I have just installed Meteor version 0.5.9 (45fef52095) to my CentOS release 6.3 (Final) server (Linux version 2.6.32-279.19.1.el6.i686 (mockbuild@c6b8.bsys.dev.centos.org) (gcc version 4.4.6 20120305 (Red Hat 4.4.6-4) (GCC) ) #1 SMP Wed Dec 19 04:30:58 UTC 2012)
I have a samba share to a Windows SBS server mounted as /mnt/apshared under the apache user. I have created a directory inside this called 'webmeteor'. I have created an app called 'myapp' inside the 'webmeteor' directory, so my directory is like so: /mnt/apshared/webmeteor/myapp.
I am logged in as root. When I try to run the app using the meteor
command, I am given the following error messages:
Unexpected mongo exit code 100. Restarting.
Unexpected mongo exit code 100. Restarting.
Unexpected mongo exit code 100. Restarting.
Can't start mongod
MongoDB had an unspecified uncaught exception.
Check to make sure that MongoDB is able to write to its database directory.
My first point of call was this StackOverflow question: Creating a new meteor.js file and get error 100, MongoDB not able to write -- however, following these suggestions (sudo'ing the meteor command, and checking for disk space of which I have 70GB free) has not worked. I am quite certain that these issues are permission related.
I have tried to chown
recursively to root:root (as I am logged in as root), and chmod
to 777 recursively also, but to no avail.
I am asking you, what should I try next, to allow my Meteor app to start?
Thanks in advance.
If you have installed Mongo globally, then be sure to delete all the prealloc files in the /db/journal folder.
For Ubuntu, the /db/ folder is normally located in /data so the full path is /data/db/journal. This might be different for other OS's.
I had this problem using Meteor 1.4 on Windows 10. However, I am developing the the same meteor application on an Ubuntu install.

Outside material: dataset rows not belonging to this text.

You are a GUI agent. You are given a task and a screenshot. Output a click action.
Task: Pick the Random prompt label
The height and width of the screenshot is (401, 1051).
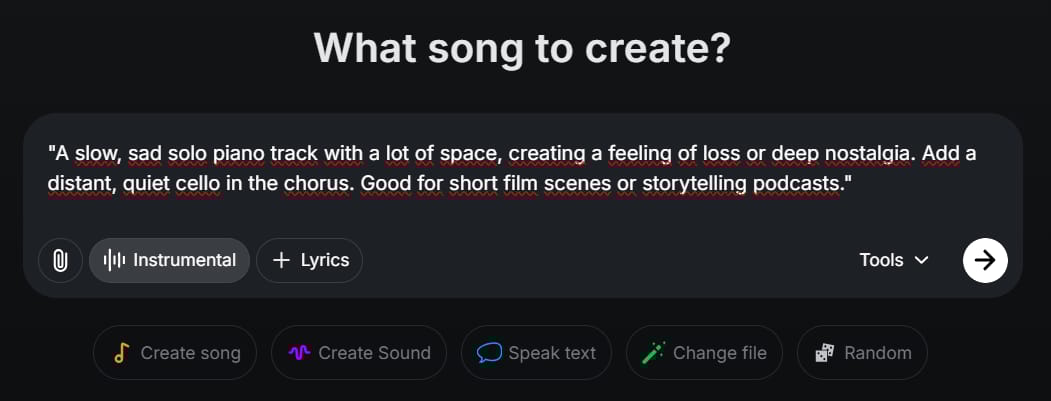tap(878, 353)
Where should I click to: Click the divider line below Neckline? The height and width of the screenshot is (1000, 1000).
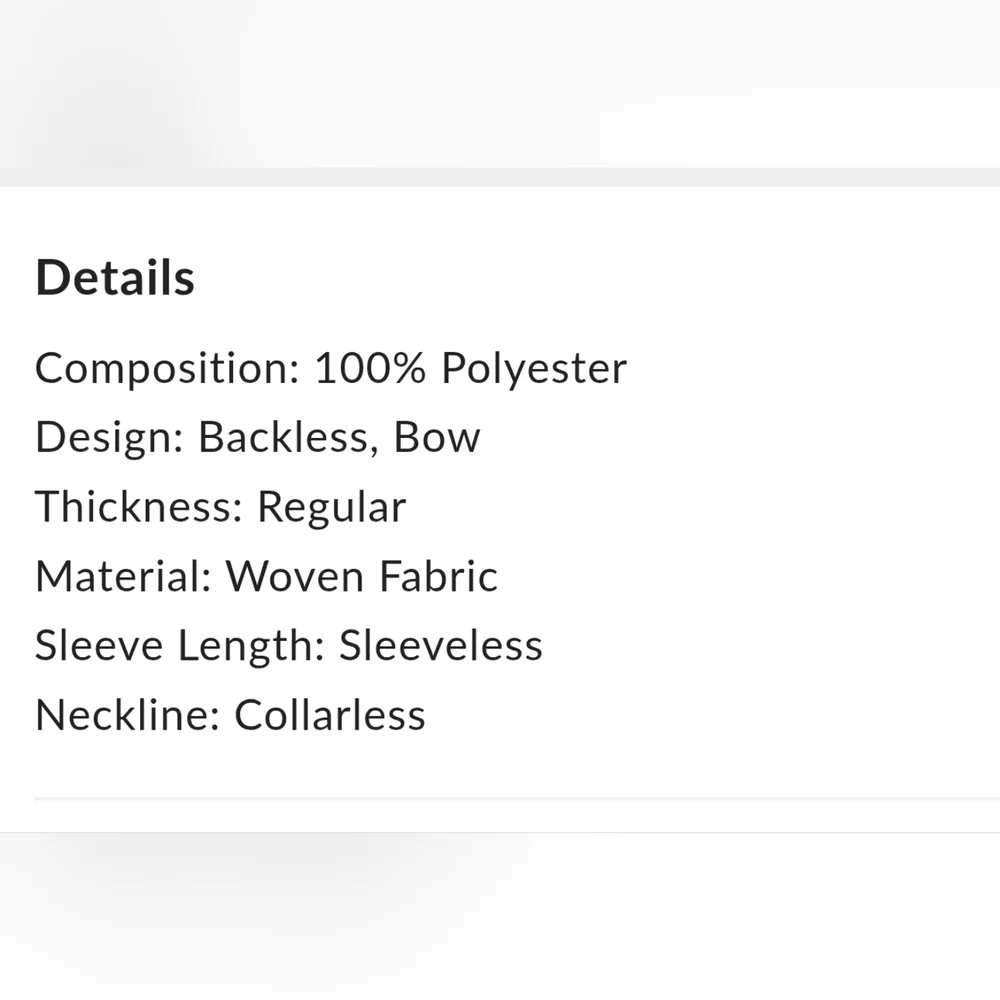pyautogui.click(x=500, y=799)
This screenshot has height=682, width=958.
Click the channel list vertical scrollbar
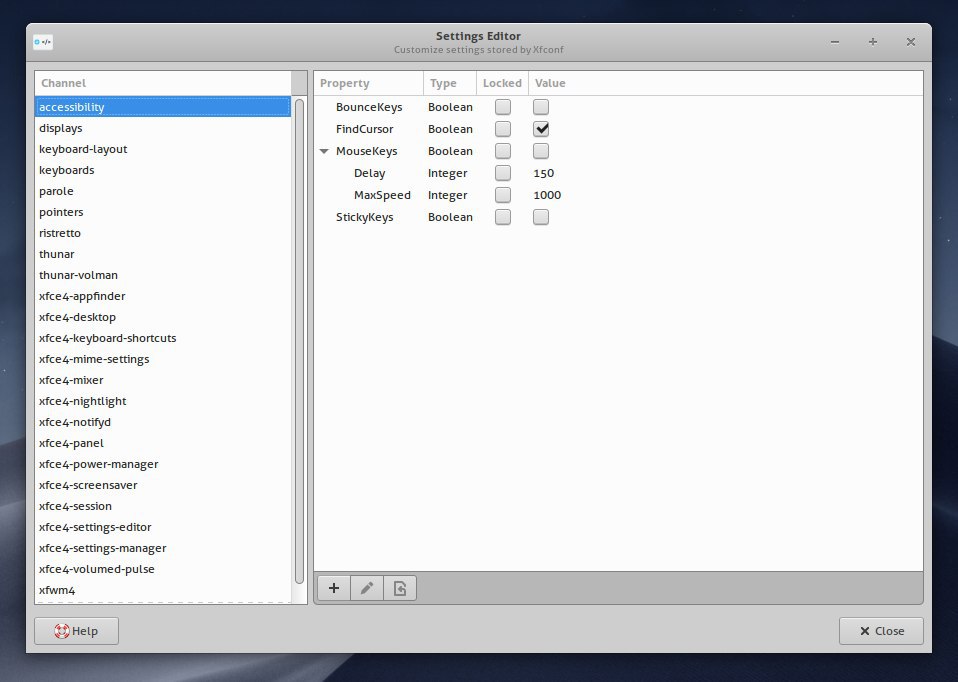pos(299,340)
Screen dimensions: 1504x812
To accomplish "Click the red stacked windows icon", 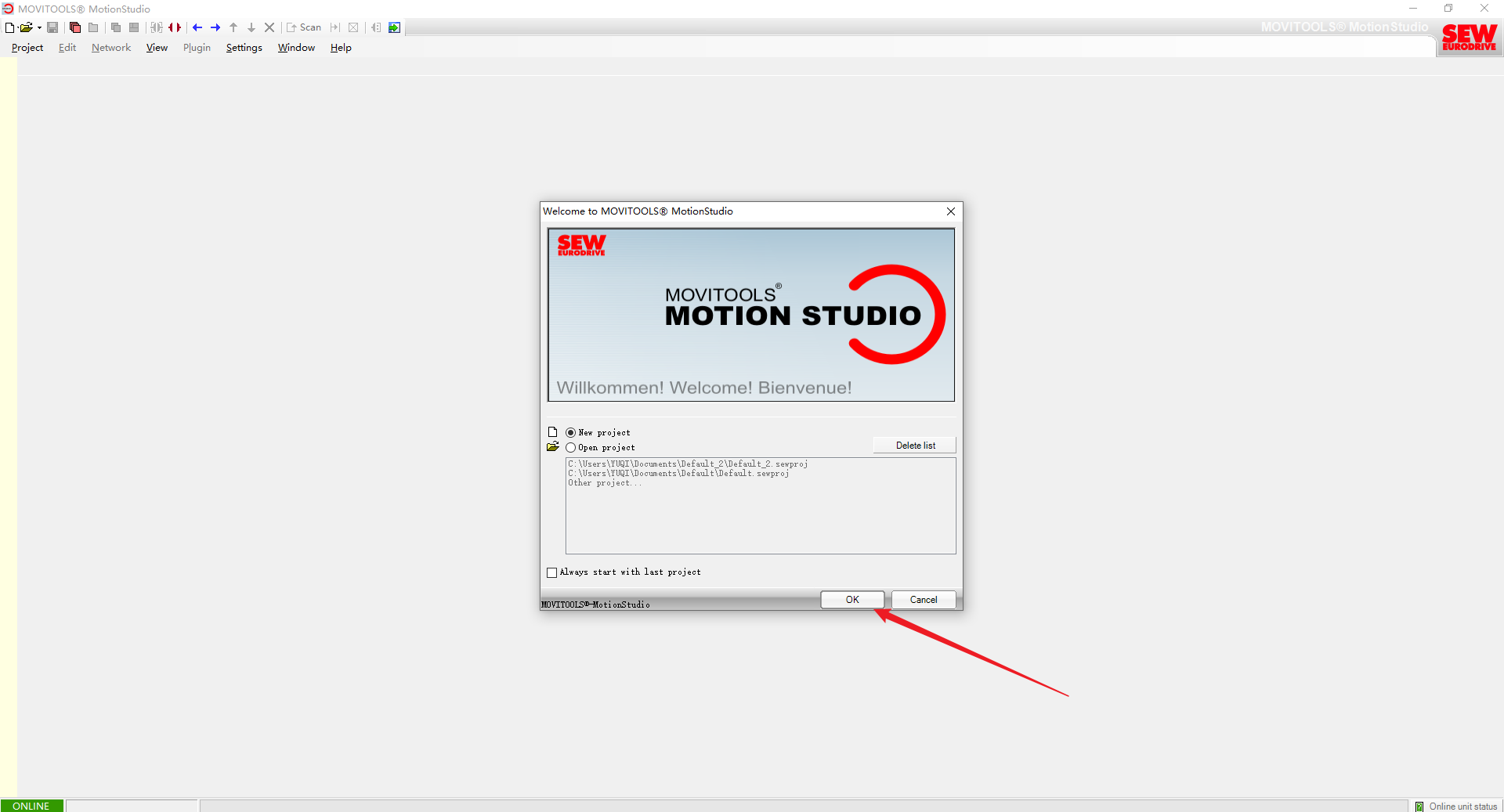I will 75,27.
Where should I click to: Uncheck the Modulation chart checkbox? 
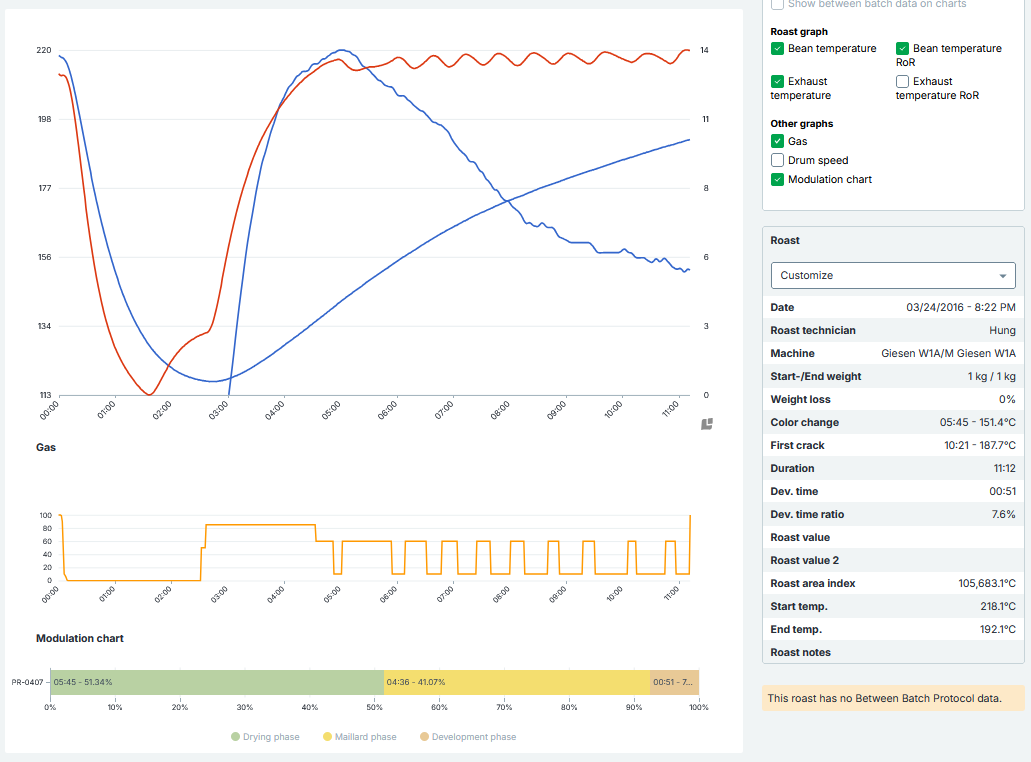pos(777,179)
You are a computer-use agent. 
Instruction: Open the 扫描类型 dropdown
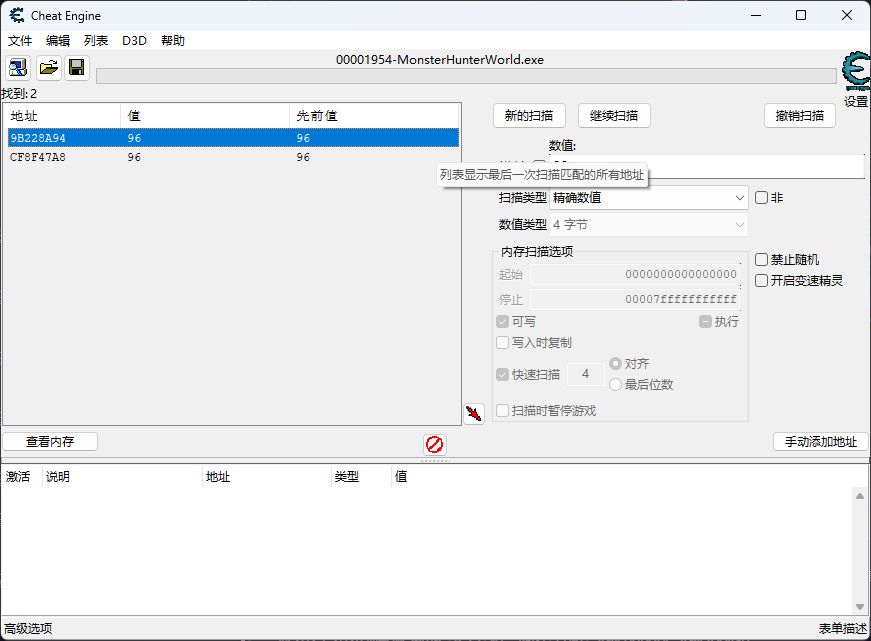click(648, 198)
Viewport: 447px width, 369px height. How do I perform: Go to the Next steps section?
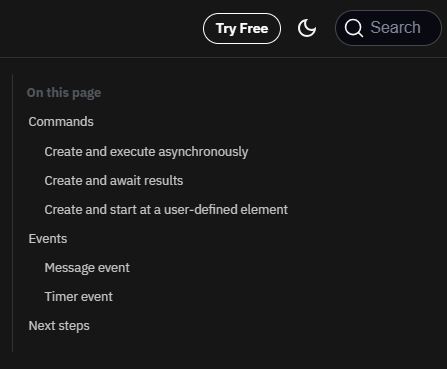[x=59, y=326]
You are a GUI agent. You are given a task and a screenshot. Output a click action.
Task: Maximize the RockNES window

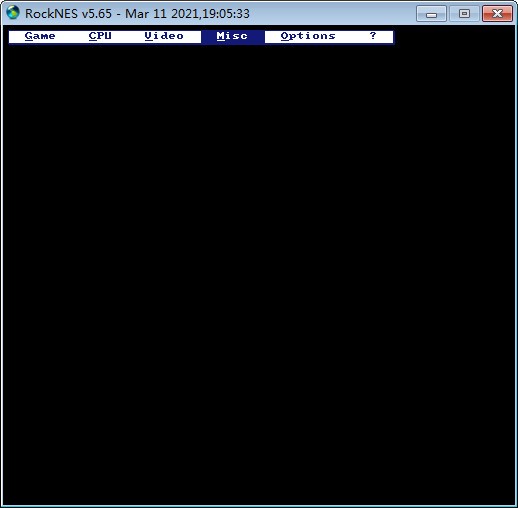pos(464,14)
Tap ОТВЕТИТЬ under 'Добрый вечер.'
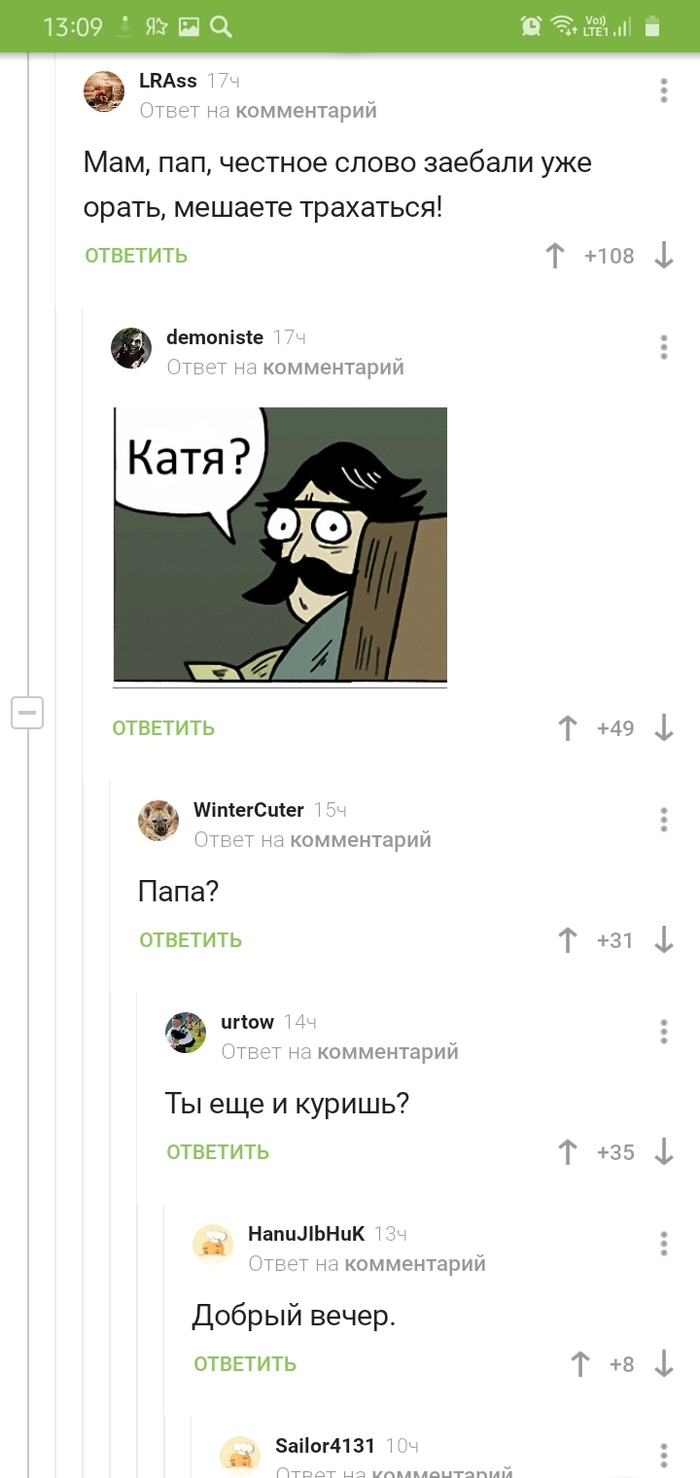The width and height of the screenshot is (700, 1478). [x=245, y=1364]
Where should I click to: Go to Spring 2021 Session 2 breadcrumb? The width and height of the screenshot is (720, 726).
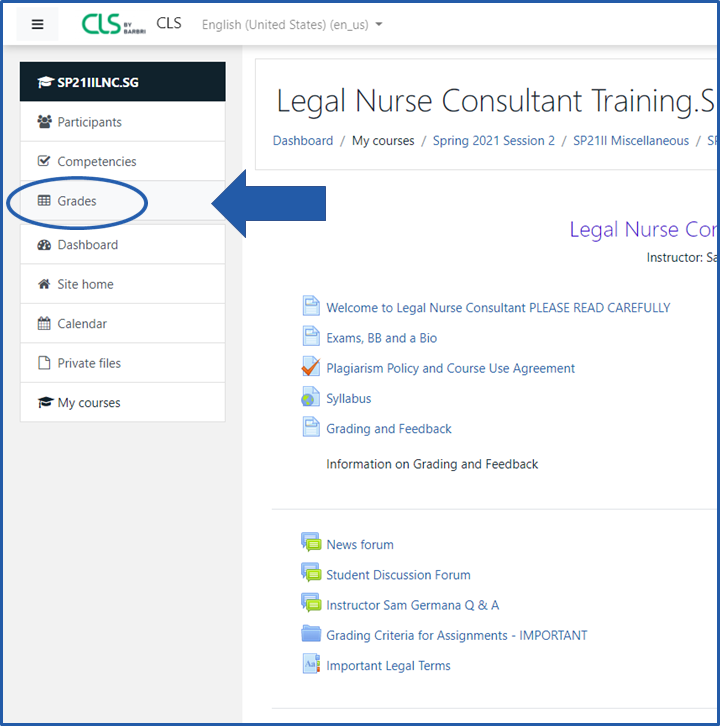[x=493, y=141]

The problem for me was caused by differences in the way Mongo 3.2 is implemented on Windows and Ubuntu. My 64 bit Ubuntu install uses WiredTiger. However as it says in the Meteor documentation:
Using
meteor reset
on Windows blew away the WiredTiger format database from Ubuntu, and then rebuilt it using the old MMAPV1 engine. This solved the exit code 100 error.